● What you are asked to do: From the line containing "Click the IWI Galil title heading" down to the final line of the entries below, restate each line word for word and add nothing.

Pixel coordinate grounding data
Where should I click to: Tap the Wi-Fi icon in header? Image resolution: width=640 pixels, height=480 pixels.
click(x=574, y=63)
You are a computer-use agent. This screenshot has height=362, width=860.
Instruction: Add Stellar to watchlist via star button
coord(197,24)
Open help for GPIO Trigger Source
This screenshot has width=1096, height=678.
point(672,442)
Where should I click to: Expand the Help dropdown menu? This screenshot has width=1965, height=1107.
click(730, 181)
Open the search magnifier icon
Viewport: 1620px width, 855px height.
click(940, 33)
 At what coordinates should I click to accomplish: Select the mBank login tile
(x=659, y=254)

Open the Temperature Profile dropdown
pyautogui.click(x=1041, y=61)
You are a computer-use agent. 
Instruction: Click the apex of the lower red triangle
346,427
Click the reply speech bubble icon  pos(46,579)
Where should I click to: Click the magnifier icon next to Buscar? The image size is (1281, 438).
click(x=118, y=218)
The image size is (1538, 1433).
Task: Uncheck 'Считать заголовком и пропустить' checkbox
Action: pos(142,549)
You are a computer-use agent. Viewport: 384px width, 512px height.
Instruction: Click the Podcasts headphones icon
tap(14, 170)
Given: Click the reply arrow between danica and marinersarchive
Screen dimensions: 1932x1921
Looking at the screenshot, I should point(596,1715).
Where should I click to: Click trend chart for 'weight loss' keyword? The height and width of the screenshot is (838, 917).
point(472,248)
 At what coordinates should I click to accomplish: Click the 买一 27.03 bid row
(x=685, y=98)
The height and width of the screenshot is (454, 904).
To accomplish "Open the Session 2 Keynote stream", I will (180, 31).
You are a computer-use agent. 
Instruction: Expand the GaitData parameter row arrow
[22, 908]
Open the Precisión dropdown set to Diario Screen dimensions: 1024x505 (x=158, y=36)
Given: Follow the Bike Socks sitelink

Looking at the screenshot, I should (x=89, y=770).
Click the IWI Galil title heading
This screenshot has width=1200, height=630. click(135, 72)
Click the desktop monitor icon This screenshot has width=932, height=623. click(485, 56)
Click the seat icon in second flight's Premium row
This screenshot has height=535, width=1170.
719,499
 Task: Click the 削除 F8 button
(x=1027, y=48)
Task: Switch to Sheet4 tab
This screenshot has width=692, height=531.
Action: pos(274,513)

● Answer box:
Click the IWI Galil title heading
This screenshot has width=1200, height=630. click(135, 72)
Click the desktop monitor icon This screenshot has width=932, height=623. click(485, 56)
Click the seat icon in second flight's Premium row
This screenshot has height=535, width=1170.
719,499
 Task: Click the 削除 F8 button
(x=1027, y=48)
Task: Switch to Sheet4 tab
This screenshot has width=692, height=531.
Action: pos(274,513)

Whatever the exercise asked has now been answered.